We reviewed charts of patients with advanced sarcoma who were referred to investigational cancer therapeutics department and had CLIA certified comprehensive genomic profiling (CGP) of 236 or 315 cancer genes in at least 50ng of DNA. Actionable alterations were defined as those identifying anti-cancer drugs on the market, in registered clinical trials, or in the Drug-Gene Interaction Database.

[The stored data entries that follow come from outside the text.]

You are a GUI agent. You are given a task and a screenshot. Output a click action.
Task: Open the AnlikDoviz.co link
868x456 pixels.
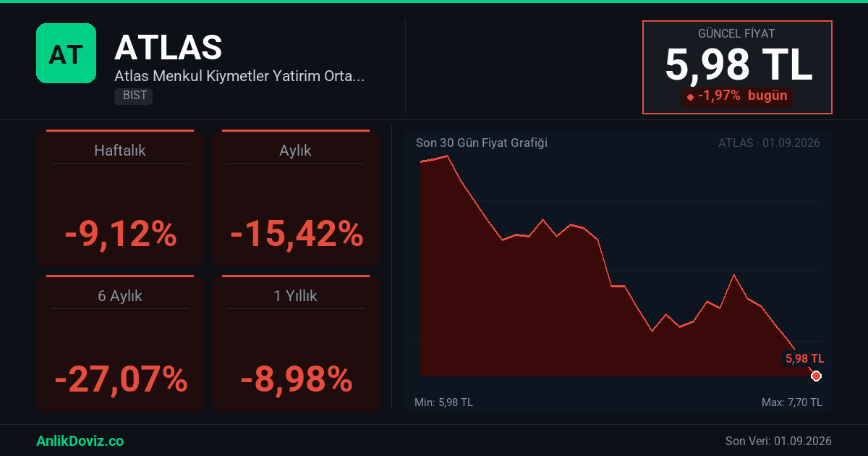80,441
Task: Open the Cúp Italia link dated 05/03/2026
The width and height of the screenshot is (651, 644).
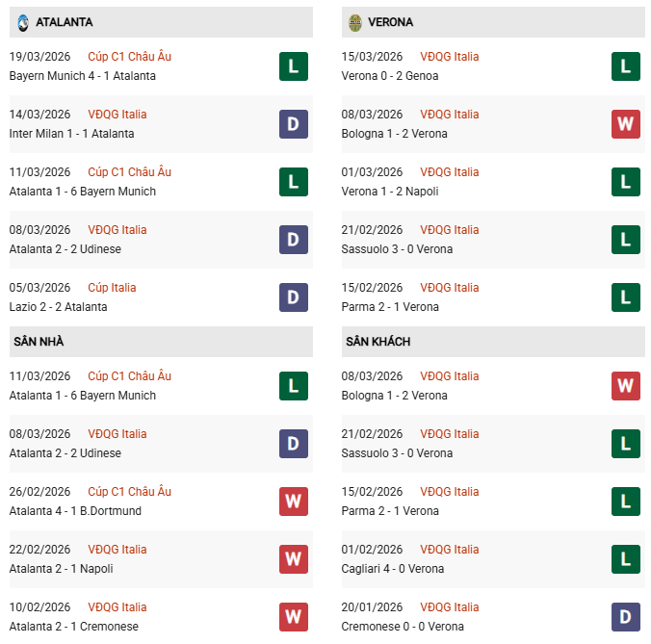Action: click(112, 288)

Among the 102 patients analyzed median age was 45.5 years (range 8-76), M: F ratio 48:54. The most common subtypes seen in our study were leiomyosarcoma (18.6%), dedifferentiated liposarcoma (11%), osteosarcoma (11%), well-differentiated liposarcoma (7%), carcinosarcoma (6%), and rhabdomyosarcoma (6%). Ninety-five out of 102 patients (93%) had at least one genomic alteration identified with a mean of six mutations per patient. Of the 95 biopsy samples with identifiable genomic alterations, the most commonly affected genes were TP53 (31.4%), CDK4 (23.5%), MDM2 (21.6%), RB1 (18.6%), and CDKN2A/B (13.7%). Notable co-segregating amplifications included MDM2-CDK4 and FRS2-FGF. Sixteen percent of patients received targeted therapy based on CGP of which 50% had at least stable disease.

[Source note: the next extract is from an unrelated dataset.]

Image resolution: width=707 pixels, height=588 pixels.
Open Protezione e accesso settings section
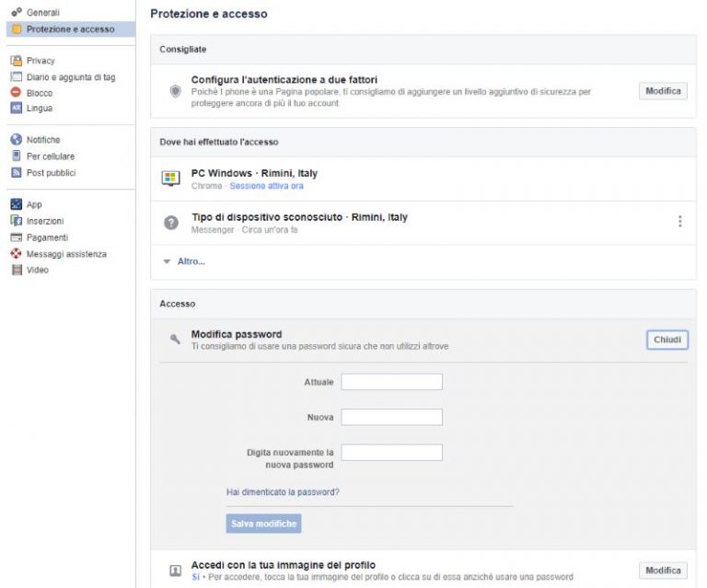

Incorporating CGP into sarcoma management may allow for more precise diagnosis and sub-classification of this diverse and rare disease, as well as personalized matching of patients to targeted therapies such as those available in basket clinical trials.
除胃肠道间质瘤外,目前美国食品药品监督管理局尚未批准针对肉瘤的分子匹配疗法。这些肿瘤具有极度的多样性、异质性和罕见性,使情况更为复杂。复发和难治性肉瘤的治疗选择很少。在临床实践中,许多肿瘤学家会让患者进行基因组分析,希望能在标准治疗后获得治疗方案的指导。然而,尚未完成对可操作突变的系统分析。我们分析了转诊至MD安德森癌症中心的晚期肉瘤患者的基因组分析结果,以阐明该人群中潜在可操作的基因组改变的频率。

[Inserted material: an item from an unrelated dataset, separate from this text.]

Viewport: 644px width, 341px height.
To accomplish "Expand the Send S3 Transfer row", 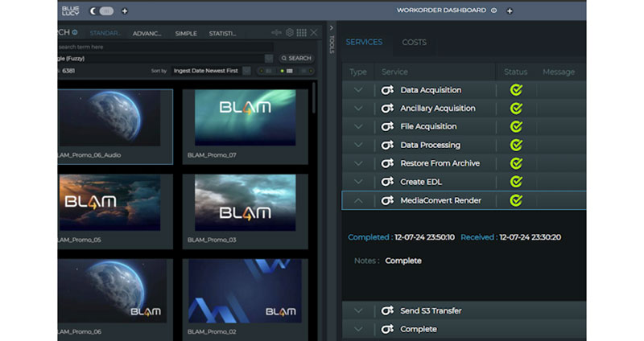I will coord(358,310).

我们回顾了转诊至癌症治疗研究部门的晚期肉瘤患者的病历,这些患者对至少50纳克DNA中的236个或315个癌症基因进行了经临床实验室改进修正案(CLIA)认证的全面基因组分析(CGP)。可操作的改变被定义为那些在市场上、注册临床试验中或药物-基因相互作用数据库中可识别抗癌药物的改变。
在分析的102例患者中,中位年龄为45.5岁(范围8 - 76岁),男女比例为48:54。我们研究中最常见的亚型是平滑肌肉瘤(18.6%)、去分化脂肪肉瘤(11%)、骨肉瘤(11%)、高分化脂肪肉瘤(7%)、癌肉瘤(6%)和横纹肌肉瘤(6%)。102例患者中有95例(93%)至少有一处基因组改变,平均每位患者有6处突变。在95份具有可识别基因组改变的活检样本中,最常受影响的基因是TP53(31.4%)、CDK4(23.5%)、MDM2(21.6%)、RB1(18.6%)和CDKN2A/B(13.7%)。值得注意的共分离扩增包括MDM2 - CDK4和FRS2 - FGF。16%的患者基于CGP接受了靶向治疗,其中50%至少病情稳定。
将CGP纳入肉瘤管理可能有助于对这种多样且罕见的疾病进行更精确的诊断和亚分类,以及为患者进行个性化的靶向治疗匹配,例如篮式临床试验中可用的治疗方法。